Microsoft Word 2016 review: Finally! Much needed updates make for a better Word

21.07.2015
It doesn't matter that you don't think Microsoft Word doesn't matter anymore. It does--for tens, hundreds, thousands of people, Microsoft Word is an every day event. An indispensable tool for getting daily business done. And without it, whether you like it or not, much of what must get done in the world of words wouldn't, if it weren't for Word.

What matters most to those users is how it works. Whether it works well. Whether it will get the job done without getting in the way. What matters to the hundreds of thousands of people who've traded up from a PC to a Mac and the tens of thousands of IT professionals who have to support them is whether or not Word on the Mac works in the world they work in. Is it invisible. Seamless. Unbroken.

With few exceptions, Word for Mac 2016 is exactly that.

As a word processing tool, Word 2016--which, at present, is only available as part of an Office 365 subscription--hasn't changed much since its last major release as Word for Mac 2011. (Students, parents, and teachers may be able to get Office for free or cheap. Check out Microsoft's Office in Education site to see if you qualify) How you create, edit, and style text remains the same as it ever was. What you may notice is that Word now supports some Mac OS-only features such as full screen mode, multi-touch gestures, and retina graphics.

Microsoft has also added some Mac-only features of its own, including a Smart Lookup feature that integrates Bing searches and other contextually relevant information from the web when you use the tool on selected text. All of the Office products also include something that Microsoft now refers to as the Task Pane, which, for my money, is an awful lot like Office's old Floating Palettes, without the floating.
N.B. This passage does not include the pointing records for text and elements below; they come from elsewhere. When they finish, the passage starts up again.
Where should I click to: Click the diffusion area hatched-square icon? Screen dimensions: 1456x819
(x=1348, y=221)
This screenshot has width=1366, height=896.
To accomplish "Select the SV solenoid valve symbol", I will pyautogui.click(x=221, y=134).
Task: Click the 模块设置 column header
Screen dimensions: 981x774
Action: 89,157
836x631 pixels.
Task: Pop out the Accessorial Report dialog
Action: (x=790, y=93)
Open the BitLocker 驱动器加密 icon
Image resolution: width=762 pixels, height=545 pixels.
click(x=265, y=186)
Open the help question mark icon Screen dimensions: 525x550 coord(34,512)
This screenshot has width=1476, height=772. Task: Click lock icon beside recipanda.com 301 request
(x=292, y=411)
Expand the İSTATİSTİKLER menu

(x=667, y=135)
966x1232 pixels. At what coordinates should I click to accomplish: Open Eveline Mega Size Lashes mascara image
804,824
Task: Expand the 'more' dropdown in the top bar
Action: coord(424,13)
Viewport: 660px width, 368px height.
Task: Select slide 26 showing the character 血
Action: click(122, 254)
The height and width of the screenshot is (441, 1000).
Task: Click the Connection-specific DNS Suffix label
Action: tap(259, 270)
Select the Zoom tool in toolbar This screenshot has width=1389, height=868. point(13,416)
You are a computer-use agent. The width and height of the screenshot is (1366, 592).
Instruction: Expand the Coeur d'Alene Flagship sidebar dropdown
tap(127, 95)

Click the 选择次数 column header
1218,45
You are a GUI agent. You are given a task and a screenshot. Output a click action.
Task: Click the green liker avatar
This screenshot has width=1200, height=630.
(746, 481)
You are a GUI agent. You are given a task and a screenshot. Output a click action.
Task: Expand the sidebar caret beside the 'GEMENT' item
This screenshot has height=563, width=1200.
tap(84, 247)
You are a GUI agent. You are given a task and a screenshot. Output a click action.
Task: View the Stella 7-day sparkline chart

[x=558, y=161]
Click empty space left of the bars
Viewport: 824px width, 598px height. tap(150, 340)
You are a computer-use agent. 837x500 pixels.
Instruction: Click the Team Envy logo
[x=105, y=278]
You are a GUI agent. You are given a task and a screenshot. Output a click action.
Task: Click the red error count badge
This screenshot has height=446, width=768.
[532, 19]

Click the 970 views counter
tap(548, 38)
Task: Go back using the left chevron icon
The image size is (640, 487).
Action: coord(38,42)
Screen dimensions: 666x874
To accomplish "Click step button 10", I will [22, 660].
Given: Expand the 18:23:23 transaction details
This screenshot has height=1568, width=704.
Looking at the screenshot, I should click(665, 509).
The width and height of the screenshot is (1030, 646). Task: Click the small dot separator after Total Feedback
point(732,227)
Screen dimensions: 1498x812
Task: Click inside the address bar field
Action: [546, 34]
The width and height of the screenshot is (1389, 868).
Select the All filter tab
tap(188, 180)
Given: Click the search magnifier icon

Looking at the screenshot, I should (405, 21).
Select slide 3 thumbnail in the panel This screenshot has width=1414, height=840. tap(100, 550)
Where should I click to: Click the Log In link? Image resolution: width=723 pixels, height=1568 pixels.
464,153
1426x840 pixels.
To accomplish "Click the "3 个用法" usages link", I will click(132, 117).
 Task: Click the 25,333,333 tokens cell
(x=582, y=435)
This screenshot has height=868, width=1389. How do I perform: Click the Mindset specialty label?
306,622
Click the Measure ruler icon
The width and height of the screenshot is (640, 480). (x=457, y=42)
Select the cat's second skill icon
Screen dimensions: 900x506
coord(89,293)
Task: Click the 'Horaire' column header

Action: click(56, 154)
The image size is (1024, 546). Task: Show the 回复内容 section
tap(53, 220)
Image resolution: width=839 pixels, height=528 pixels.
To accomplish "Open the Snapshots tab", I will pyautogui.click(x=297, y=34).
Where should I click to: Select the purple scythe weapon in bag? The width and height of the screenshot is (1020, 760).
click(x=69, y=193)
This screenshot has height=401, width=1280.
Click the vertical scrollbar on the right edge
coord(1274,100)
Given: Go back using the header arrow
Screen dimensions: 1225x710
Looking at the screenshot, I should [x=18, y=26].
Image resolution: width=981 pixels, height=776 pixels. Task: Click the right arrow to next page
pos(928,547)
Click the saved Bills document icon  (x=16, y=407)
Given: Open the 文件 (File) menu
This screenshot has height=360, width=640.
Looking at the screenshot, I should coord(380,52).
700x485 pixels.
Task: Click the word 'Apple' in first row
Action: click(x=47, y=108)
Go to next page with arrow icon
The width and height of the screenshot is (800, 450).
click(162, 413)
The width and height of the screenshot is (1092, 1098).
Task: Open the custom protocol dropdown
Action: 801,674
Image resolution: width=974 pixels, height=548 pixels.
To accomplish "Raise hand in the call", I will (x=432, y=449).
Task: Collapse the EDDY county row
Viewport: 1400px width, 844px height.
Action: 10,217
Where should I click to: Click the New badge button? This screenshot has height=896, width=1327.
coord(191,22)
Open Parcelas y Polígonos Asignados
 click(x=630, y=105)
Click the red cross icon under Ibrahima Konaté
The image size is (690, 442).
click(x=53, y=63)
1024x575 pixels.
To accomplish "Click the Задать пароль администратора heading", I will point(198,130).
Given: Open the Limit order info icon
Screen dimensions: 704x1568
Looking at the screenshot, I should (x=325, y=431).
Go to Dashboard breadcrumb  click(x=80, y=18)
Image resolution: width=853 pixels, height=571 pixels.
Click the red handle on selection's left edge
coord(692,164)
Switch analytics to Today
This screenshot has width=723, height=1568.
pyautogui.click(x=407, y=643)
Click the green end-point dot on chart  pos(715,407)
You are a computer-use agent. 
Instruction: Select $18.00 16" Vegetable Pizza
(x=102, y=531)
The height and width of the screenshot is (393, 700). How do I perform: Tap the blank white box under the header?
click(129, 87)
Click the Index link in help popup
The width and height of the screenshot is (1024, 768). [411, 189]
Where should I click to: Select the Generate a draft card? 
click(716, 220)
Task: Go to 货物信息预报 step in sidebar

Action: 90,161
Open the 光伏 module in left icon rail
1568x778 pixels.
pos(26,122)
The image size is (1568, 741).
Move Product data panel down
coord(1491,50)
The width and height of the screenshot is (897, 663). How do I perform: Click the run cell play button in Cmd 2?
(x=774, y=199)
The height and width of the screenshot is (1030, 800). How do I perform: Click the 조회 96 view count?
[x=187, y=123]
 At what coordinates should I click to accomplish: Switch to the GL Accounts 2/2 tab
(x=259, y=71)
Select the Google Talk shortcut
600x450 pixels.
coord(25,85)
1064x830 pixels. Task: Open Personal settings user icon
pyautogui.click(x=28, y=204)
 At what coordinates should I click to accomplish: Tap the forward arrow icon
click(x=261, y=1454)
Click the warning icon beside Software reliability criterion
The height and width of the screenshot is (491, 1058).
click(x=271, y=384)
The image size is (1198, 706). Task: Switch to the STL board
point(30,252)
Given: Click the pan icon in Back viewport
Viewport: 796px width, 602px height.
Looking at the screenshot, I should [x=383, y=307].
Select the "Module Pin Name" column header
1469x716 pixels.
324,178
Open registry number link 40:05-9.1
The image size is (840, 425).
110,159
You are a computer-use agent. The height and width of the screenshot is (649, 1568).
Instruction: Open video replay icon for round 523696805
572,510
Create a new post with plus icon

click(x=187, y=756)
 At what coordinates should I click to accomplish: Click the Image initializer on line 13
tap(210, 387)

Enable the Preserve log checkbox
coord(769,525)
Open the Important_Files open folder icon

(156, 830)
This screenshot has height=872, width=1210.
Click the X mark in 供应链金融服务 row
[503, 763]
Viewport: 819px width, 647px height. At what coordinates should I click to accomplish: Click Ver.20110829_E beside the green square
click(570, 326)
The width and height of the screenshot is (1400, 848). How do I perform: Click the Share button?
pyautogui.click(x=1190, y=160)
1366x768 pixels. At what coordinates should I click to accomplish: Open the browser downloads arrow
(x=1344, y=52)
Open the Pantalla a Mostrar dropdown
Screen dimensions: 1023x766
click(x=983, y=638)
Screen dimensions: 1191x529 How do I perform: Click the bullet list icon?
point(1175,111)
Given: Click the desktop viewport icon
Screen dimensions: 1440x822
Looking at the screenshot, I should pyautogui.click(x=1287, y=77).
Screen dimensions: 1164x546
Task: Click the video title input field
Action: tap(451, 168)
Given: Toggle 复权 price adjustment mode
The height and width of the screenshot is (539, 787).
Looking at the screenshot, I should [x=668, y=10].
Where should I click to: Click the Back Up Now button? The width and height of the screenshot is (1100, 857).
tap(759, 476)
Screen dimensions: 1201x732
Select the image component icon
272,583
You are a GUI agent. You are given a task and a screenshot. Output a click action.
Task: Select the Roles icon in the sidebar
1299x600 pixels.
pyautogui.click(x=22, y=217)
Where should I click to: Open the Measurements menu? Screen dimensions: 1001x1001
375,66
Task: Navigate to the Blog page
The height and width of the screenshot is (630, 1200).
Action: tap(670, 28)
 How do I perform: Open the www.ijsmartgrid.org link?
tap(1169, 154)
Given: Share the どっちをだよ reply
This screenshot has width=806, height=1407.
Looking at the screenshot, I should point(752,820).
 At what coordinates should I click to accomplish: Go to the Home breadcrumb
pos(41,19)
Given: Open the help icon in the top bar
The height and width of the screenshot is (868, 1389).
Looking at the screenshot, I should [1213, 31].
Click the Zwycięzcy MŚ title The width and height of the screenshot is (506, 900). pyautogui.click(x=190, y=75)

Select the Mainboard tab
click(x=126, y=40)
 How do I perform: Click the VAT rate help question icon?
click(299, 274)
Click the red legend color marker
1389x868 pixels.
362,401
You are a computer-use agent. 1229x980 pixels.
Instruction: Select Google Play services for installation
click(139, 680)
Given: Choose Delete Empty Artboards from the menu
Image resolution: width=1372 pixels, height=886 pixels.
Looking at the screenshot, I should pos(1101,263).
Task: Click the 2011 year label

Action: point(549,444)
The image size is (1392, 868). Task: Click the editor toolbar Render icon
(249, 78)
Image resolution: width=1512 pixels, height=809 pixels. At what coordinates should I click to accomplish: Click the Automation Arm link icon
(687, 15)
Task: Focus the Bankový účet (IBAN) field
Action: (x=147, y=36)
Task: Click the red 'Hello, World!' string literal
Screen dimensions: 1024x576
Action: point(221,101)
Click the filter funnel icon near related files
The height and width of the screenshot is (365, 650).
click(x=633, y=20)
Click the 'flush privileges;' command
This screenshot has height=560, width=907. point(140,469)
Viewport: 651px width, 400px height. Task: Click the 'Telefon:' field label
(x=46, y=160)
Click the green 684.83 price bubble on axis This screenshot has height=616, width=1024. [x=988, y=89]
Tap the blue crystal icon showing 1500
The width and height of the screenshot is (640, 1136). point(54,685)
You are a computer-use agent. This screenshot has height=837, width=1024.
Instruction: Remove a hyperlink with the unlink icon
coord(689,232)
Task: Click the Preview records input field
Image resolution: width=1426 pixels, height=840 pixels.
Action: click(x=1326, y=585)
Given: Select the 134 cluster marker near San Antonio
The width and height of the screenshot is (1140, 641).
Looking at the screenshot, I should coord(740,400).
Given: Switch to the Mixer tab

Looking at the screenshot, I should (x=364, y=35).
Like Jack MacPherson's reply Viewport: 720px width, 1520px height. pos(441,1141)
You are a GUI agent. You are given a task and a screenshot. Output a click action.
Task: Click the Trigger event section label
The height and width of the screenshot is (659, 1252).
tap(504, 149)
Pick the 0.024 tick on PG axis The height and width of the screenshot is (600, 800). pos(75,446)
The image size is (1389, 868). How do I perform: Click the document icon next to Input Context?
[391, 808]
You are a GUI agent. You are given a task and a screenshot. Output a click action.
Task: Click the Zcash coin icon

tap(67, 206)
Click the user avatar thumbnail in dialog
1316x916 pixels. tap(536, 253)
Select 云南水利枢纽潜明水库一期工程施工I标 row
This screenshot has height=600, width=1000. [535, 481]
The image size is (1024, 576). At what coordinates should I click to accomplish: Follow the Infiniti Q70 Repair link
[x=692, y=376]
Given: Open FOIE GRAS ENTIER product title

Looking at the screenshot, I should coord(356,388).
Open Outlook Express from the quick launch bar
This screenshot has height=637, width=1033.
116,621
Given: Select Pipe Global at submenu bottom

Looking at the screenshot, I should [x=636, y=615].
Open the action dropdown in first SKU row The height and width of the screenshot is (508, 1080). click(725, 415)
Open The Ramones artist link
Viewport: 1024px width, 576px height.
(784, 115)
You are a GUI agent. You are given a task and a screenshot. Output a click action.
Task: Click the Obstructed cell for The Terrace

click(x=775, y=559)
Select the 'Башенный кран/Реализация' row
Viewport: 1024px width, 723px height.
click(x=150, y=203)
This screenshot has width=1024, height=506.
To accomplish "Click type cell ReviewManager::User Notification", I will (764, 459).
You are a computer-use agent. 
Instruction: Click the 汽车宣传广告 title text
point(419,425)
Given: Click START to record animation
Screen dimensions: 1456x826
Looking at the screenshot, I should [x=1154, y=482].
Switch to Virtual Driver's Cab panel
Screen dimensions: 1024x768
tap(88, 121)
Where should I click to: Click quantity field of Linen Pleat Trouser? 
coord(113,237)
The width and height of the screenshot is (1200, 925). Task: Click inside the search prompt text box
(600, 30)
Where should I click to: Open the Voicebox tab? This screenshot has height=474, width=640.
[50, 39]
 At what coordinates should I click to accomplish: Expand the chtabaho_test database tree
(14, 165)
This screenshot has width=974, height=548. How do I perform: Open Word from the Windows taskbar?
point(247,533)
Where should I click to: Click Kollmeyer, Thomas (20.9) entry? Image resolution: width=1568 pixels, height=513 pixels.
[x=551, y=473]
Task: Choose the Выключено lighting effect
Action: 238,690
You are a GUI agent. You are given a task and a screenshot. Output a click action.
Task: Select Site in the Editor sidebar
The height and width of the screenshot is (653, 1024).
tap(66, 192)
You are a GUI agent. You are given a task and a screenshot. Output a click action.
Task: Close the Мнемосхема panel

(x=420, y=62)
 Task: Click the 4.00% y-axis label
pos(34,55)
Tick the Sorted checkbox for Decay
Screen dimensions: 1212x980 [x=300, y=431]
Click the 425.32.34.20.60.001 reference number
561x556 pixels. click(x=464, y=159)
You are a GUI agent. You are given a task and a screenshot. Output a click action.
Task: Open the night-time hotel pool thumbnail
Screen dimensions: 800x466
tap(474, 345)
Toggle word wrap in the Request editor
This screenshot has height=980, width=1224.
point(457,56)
In short, the Task Pane provides an easy way for you to make quick formatting changes to text and other document elements without having to rely on a menu or Ribbon element.

Over the past several years Microsoft has undertaken a massive redesign of its Office products for Mac and iOS. These updates have streamlined the look and feel of Office apps, making them more like their Windows versions, but with what I find to be a far less cluttered look and feel. In fact, the new Mac version is as clean as Word on the iPad, which is an excellent app, and it also has some of the same limitations. The upside to this sameness is that, whether you're working on a PC at your office, your iPad on the train, or your Mac at home, you'll find the tools you need in substantially the same places.

While there is an essential "sameness" to all these apps, you will still find that some features found in the Windows version are nowhere to be found on the Mac. For example, the option to add a pop-up calendar to a table--a feature you'll find in the Windows version--isn't available on the Mac. But...if you use your Mac to add a properly formatted date to a document with a table including that feature, the field will retain the calendar option when you open it again on a PC.

This raises an important point: Word for Mac is top-notch when it comes to collaborative work. This is obvious when it comes to basic document editing. Email a document to someone, have them make changes, and send it back to you. If they're using the current version of Word on the device they edit with, the transition is seamless. But, better yet, share your document using OneDrive, OneDrive for Business, or a Microsoft Sharepoint, and you can have dozens of people working on the same document at the same time, each without interfering with the other's changes. Word's collaborative tools also include threaded comments, so you can see and interact with others within the comments on a document.

Word 2016 isn't without disappointments, but they are by no means deal killers. Word takes no advantage of Apple's Autosave and Versions features. So you're stuck with what now seems like a vestige of some ancient past. Have a power failure Dog step on your power strip You're relegated to the weeping and gnashing of teeth you no longer expect when bad things happen and you have unsaved changes in a document. This also seems to be tied to Word's collaboration features, which, while excellent, are not as dynamic as I'd like them to be. If you're editing a document while someone else is also making changes, you don't see their changes until both they and you save the document. (Compare this with Pages, which updates changes almost as soon as they're made, no matter who is editing the document.) Finally, Word doesn't support Yosemite's option to rename and/or move a document using the menu in the document's title bar.

Bottom line

Microsoft Word 2016 is an excellent update to what is, for most users, an important business tool. Changes to the program's user interface make it easy for anyone to bounce from Word on a Mac to Word on any other platform with a minimal transitional curve. Word's collaboration features make it possible for business users to work on the computing platform of their choosing without making significant sacrifices.

While the program doesn't support some of Yosemite's more important, user friendly, and bacon-saving features--such as Autosave--the overall user experience is superb. In short, Microsoft Word gets the job done without getting in the way, If Word is your primary tool for getting work done with words, run, don't walk to upgrade to Word 2016.